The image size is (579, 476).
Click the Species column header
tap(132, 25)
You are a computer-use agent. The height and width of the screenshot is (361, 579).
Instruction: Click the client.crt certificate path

★ ★ ★

Set down an exact copy of the entries above.

## Your response
The image size is (579, 476).
Click the Species column header
tap(132, 25)
You are a computer-use agent. The height and width of the screenshot is (361, 579).
Instruction: Click the client.crt certificate path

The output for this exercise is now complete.